• GIVEN INFORMATION
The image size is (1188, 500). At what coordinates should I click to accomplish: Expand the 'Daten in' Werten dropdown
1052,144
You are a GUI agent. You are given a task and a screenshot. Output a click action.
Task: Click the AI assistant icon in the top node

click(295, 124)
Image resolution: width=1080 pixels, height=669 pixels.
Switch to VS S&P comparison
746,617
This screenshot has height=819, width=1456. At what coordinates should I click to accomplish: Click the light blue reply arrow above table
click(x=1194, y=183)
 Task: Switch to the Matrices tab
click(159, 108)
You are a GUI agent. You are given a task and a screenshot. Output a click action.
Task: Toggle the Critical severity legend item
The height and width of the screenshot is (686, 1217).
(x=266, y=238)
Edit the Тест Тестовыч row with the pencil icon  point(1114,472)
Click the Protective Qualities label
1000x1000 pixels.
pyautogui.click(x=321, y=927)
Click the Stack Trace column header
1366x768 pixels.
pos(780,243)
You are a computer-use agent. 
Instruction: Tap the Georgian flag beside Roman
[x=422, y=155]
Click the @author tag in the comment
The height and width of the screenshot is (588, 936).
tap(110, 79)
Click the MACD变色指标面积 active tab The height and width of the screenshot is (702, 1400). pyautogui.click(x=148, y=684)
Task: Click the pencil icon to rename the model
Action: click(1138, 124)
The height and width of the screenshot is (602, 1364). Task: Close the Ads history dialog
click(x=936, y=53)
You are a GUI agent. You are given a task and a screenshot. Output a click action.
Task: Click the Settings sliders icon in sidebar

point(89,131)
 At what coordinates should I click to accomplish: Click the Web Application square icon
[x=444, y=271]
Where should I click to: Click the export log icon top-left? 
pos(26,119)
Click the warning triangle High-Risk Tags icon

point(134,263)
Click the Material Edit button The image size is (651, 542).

• AIM
Arrange the lines of the listing above as a Markdown table with columns named Row and Line, numbering each row. Begin with the line containing "Image resolution: width=1080" and continue through the line containing "Edit the Тест", omitting blank lines.

• TASK RESULT
| Row | Line |
|---|---|
| 1 | Image resolution: width=1080 pixels, height=669 pixels. |
| 2 | Switch to VS S&P comparison |
| 3 | 746,617 |
| 4 | This screenshot has height=819, width=1456. At what coordinates should I click to accomplish: Click the light blue reply arrow above table |
| 5 | click(x=1194, y=183) |
| 6 |  Task: Switch to the Matrices tab |
| 7 | click(159, 108) |
| 8 | You are a GUI agent. You are given a task and a screenshot. Output a click action. |
| 9 | Task: Toggle the Critical severity legend item |
| 10 | The height and width of the screenshot is (686, 1217). |
| 11 | (x=266, y=238) |
| 12 | Edit the Тест Тестовыч row with the pencil icon  point(1114,472) |